> **Data for analysis**
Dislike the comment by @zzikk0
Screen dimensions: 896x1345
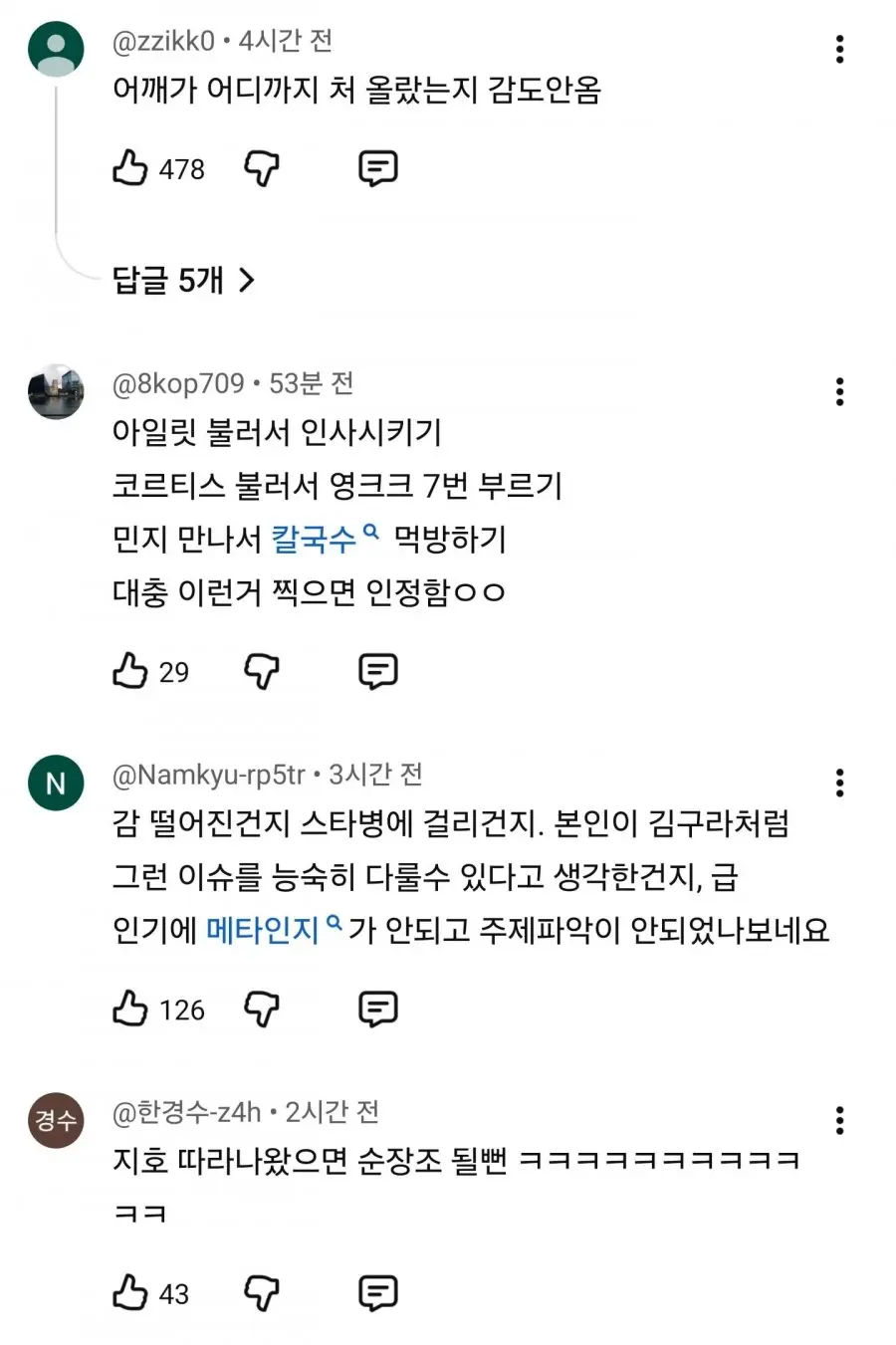tap(262, 168)
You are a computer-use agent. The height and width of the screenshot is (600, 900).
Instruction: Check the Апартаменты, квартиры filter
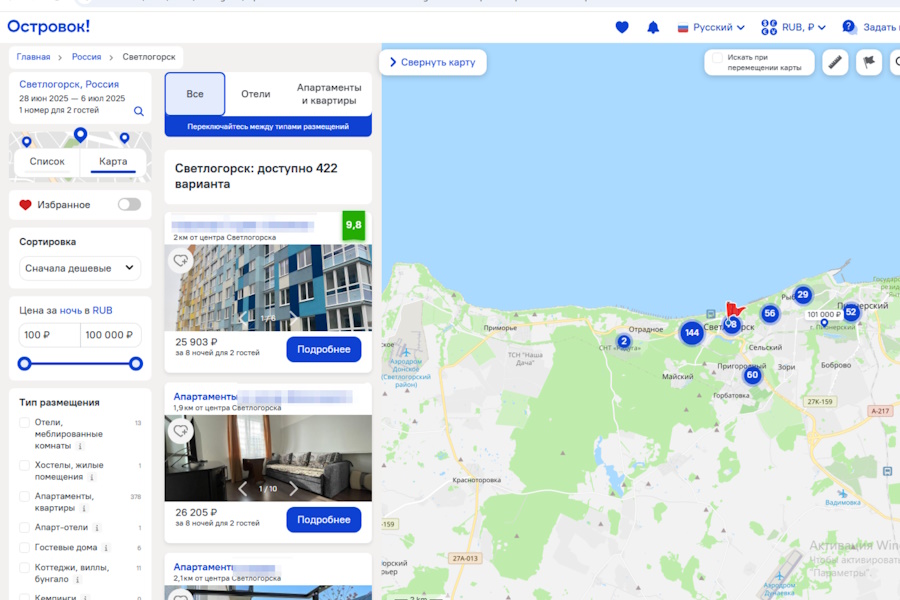pos(25,496)
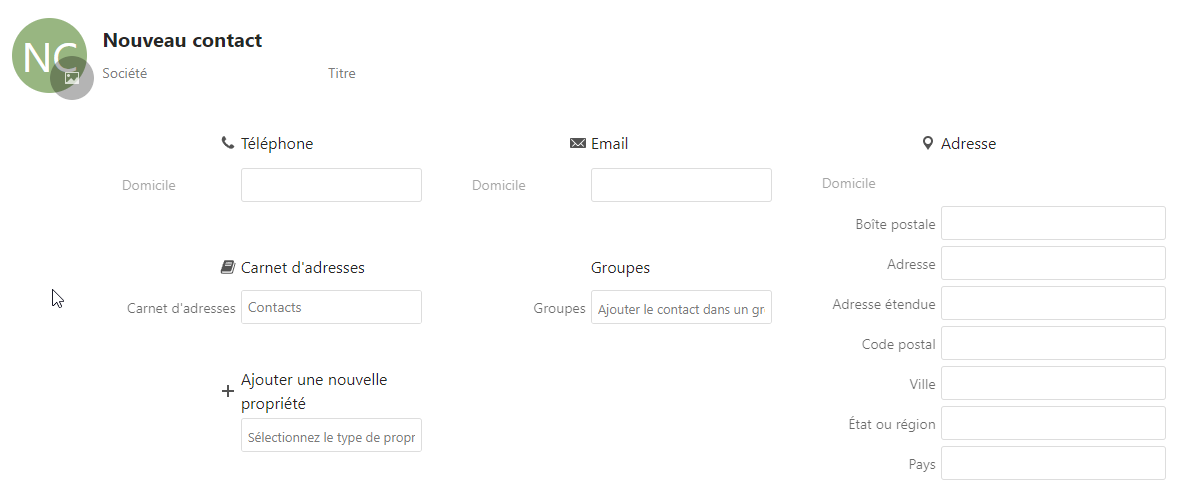The width and height of the screenshot is (1181, 498).
Task: Click the address book icon
Action: (x=227, y=268)
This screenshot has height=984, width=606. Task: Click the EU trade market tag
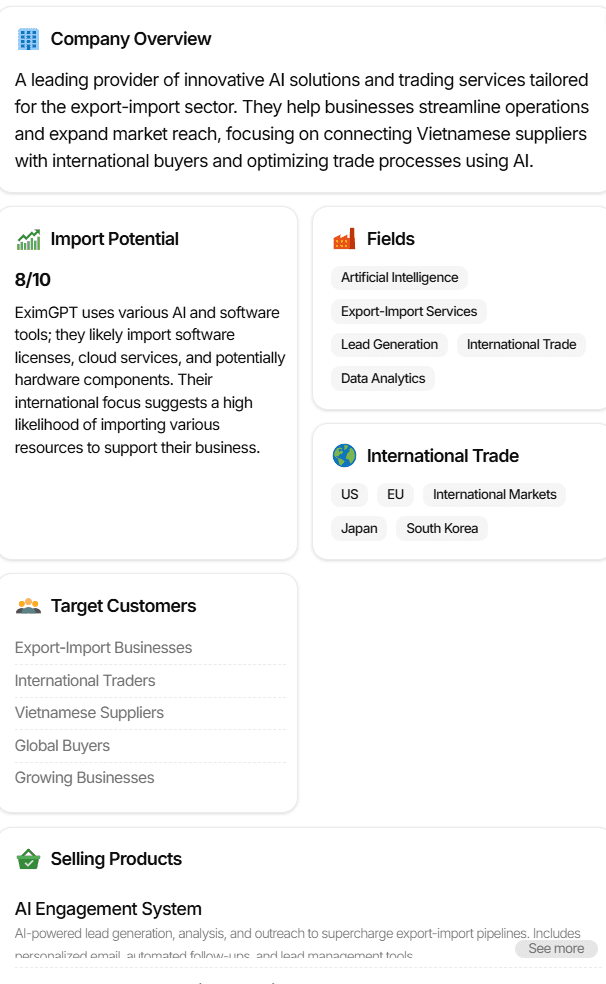click(394, 494)
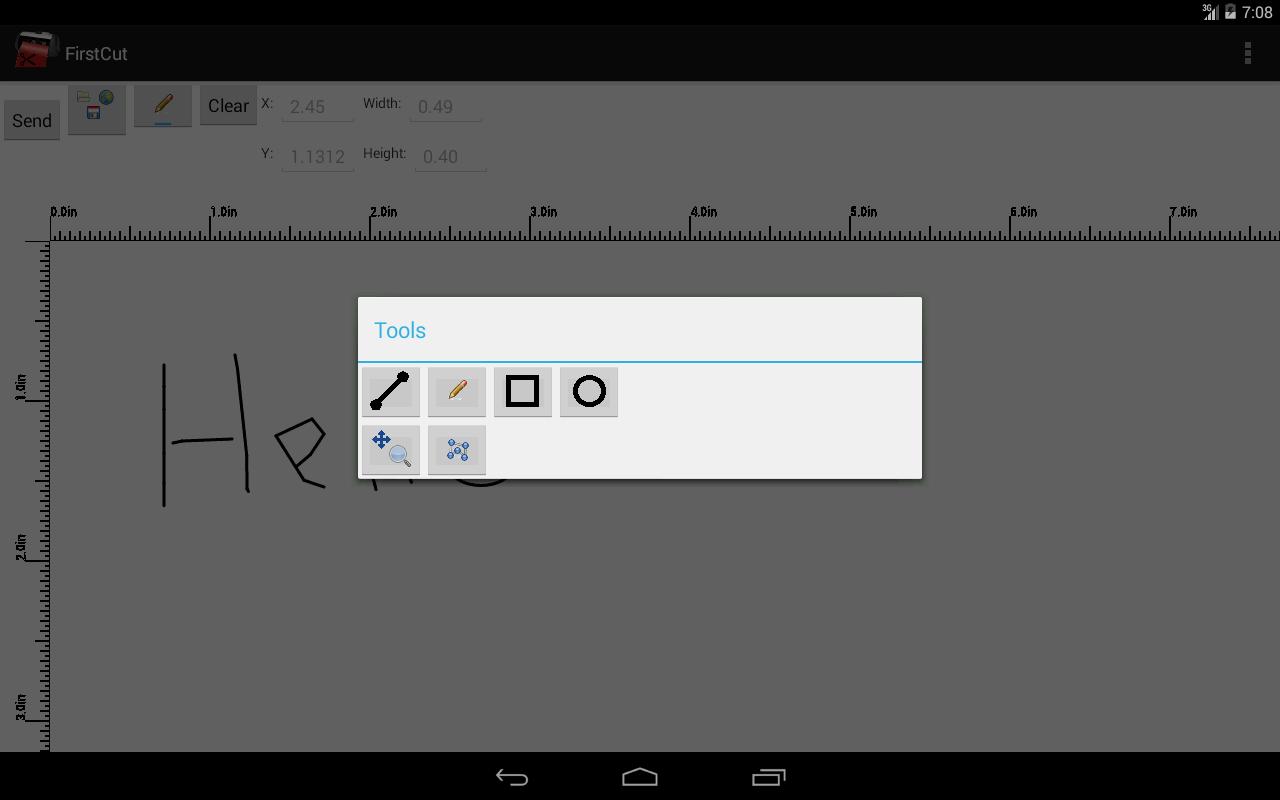
Task: Choose the freehand pencil in Tools dialog
Action: [x=457, y=391]
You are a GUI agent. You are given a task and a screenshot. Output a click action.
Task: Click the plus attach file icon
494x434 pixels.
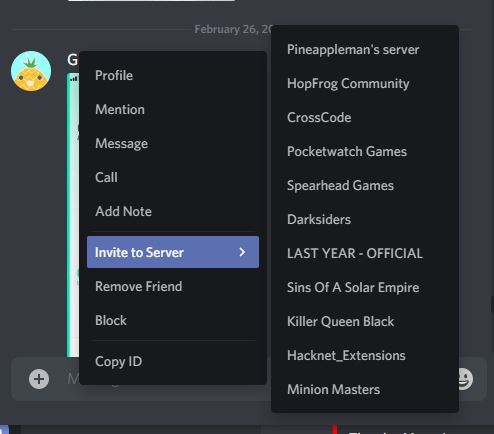(39, 379)
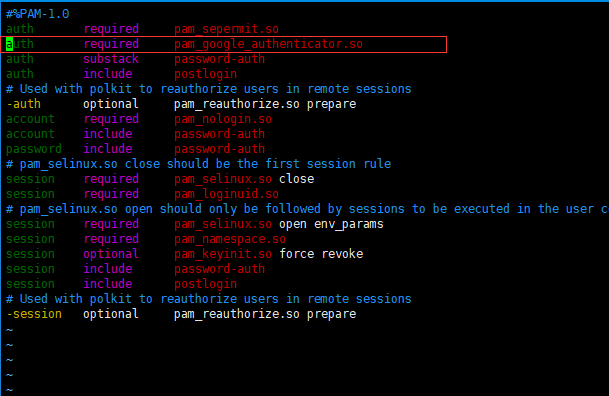Click pam_loginuid.so module name
This screenshot has width=609, height=396.
pyautogui.click(x=226, y=194)
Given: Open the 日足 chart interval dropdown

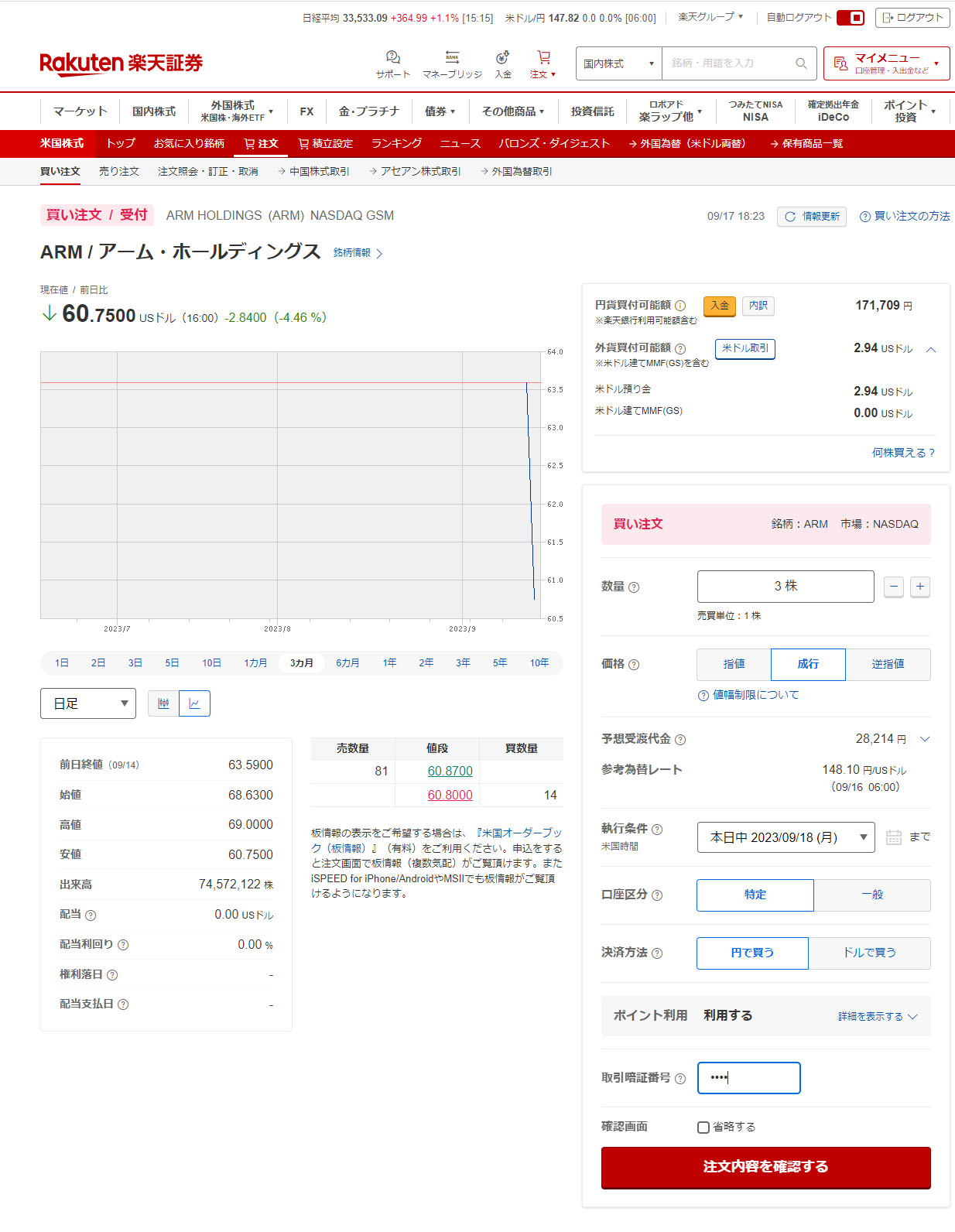Looking at the screenshot, I should pos(88,703).
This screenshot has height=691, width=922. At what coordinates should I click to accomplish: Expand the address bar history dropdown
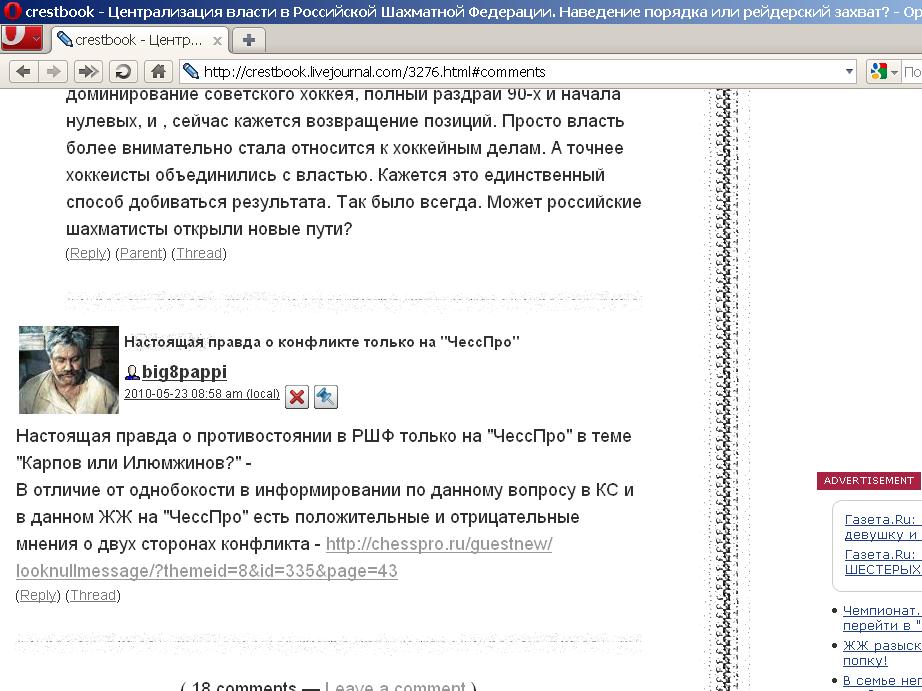pyautogui.click(x=850, y=71)

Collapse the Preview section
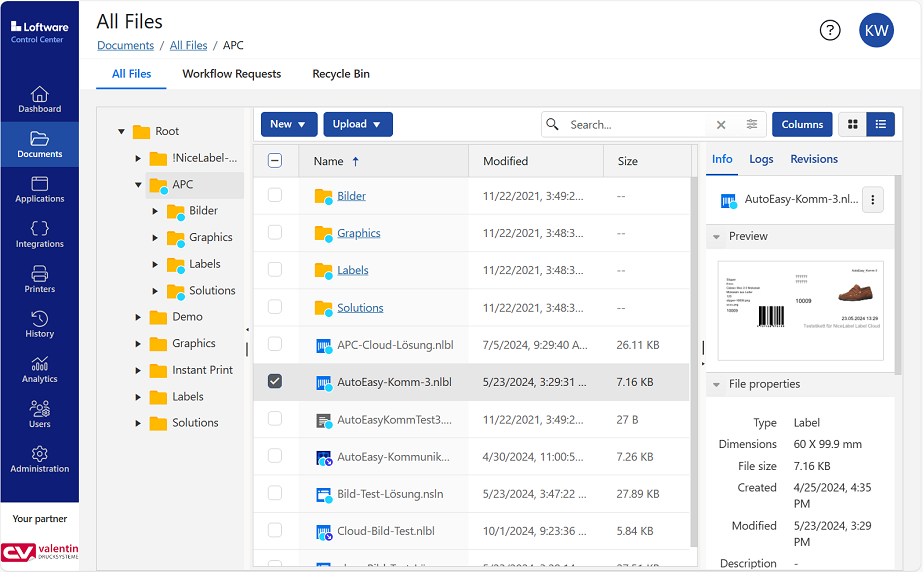click(716, 237)
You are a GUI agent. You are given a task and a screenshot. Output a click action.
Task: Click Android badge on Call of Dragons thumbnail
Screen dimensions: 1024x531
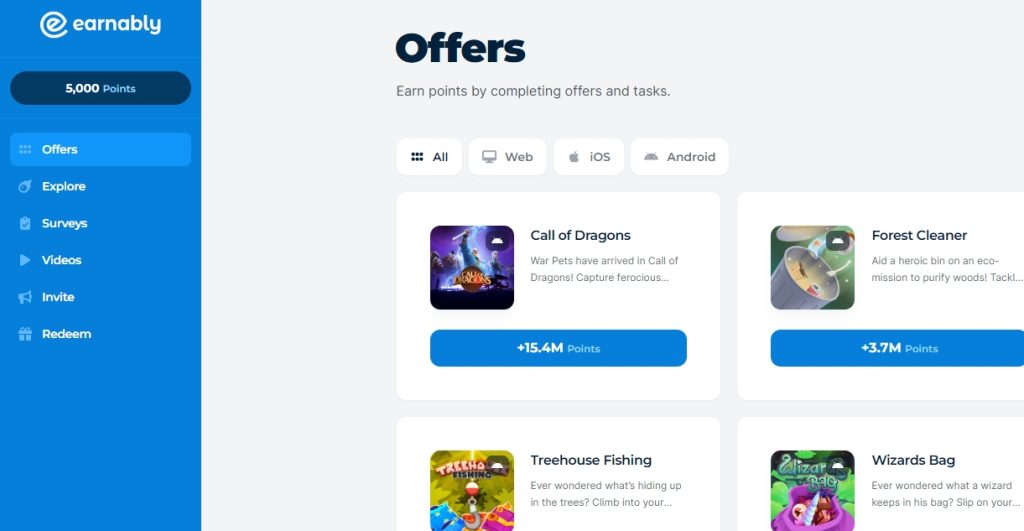(497, 241)
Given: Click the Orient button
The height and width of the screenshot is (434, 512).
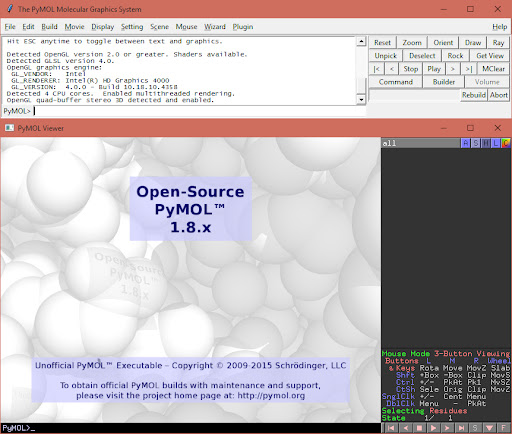Looking at the screenshot, I should (x=443, y=43).
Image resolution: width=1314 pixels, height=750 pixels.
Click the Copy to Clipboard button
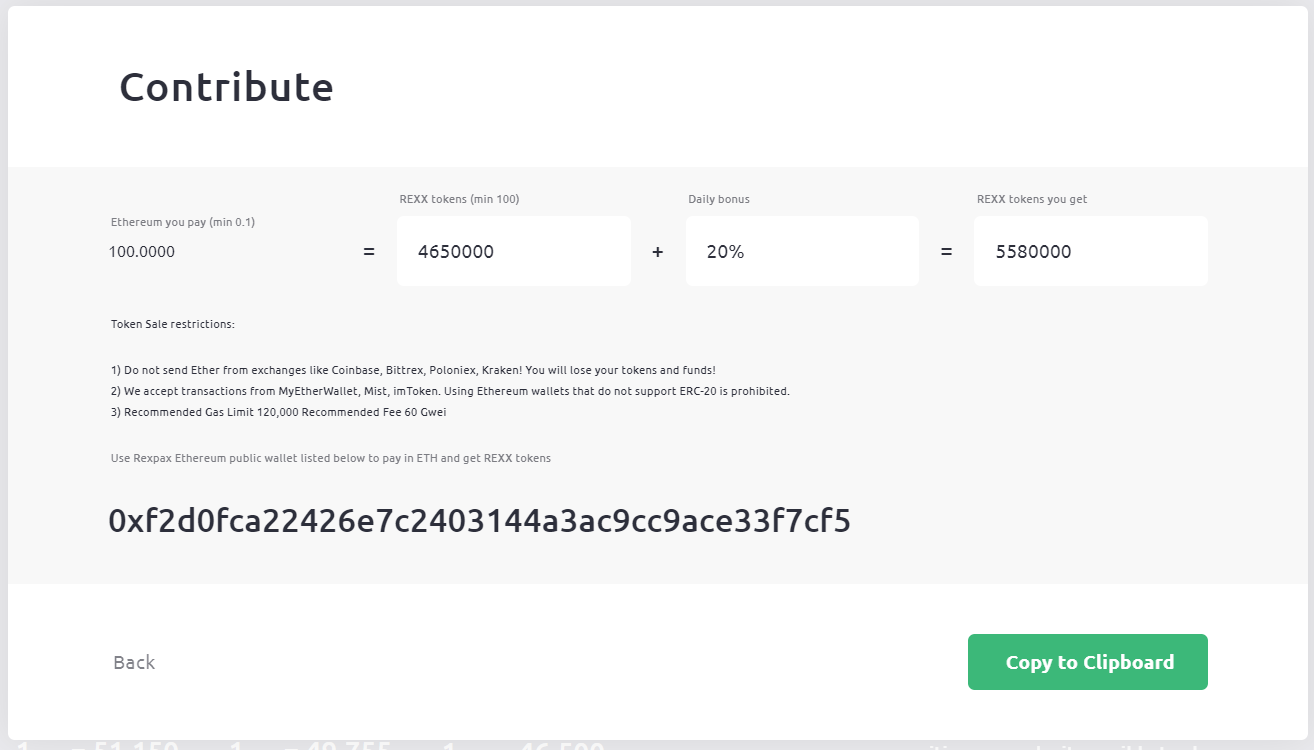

> **Exercise instructions**
Restate the data word for word and exclude every picture.

> **Answer box**
Dislike the comment by @zzikk0
Screen dimensions: 896x1345
tap(262, 168)
You are a computer-use agent. The height and width of the screenshot is (600, 900).
Instruction: Check the Апартаменты, квартиры filter
pos(25,496)
The width and height of the screenshot is (1181, 498).
Task: Click the address book icon
Action: (x=227, y=268)
This screenshot has height=984, width=606. Task: Click the EU trade market tag
click(394, 494)
Task: Choose the freehand pencil in Tools dialog
Action: [x=457, y=391]
You are a GUI agent. You are given a task and a screenshot. Output a click action.
Task: Click the plus attach file icon
494x434 pixels.
(39, 379)
Click pam_loginuid.so module name
This screenshot has width=609, height=396.
pyautogui.click(x=226, y=194)
Given: Open the 日足 chart interval dropdown

Looking at the screenshot, I should pos(88,703).
This screenshot has height=691, width=922. At what coordinates should I click to accomplish: Expand the address bar history dropdown
pyautogui.click(x=850, y=71)

Collapse the Preview section
click(716, 237)
You are a GUI agent. You are given a task and a screenshot. Output a click action.
Task: Click Android badge on Call of Dragons thumbnail
Screen dimensions: 1024x531
(497, 241)
Given: Click the Orient button
The height and width of the screenshot is (434, 512).
Looking at the screenshot, I should (x=443, y=43).
Image resolution: width=1314 pixels, height=750 pixels.
Click the Copy to Clipboard button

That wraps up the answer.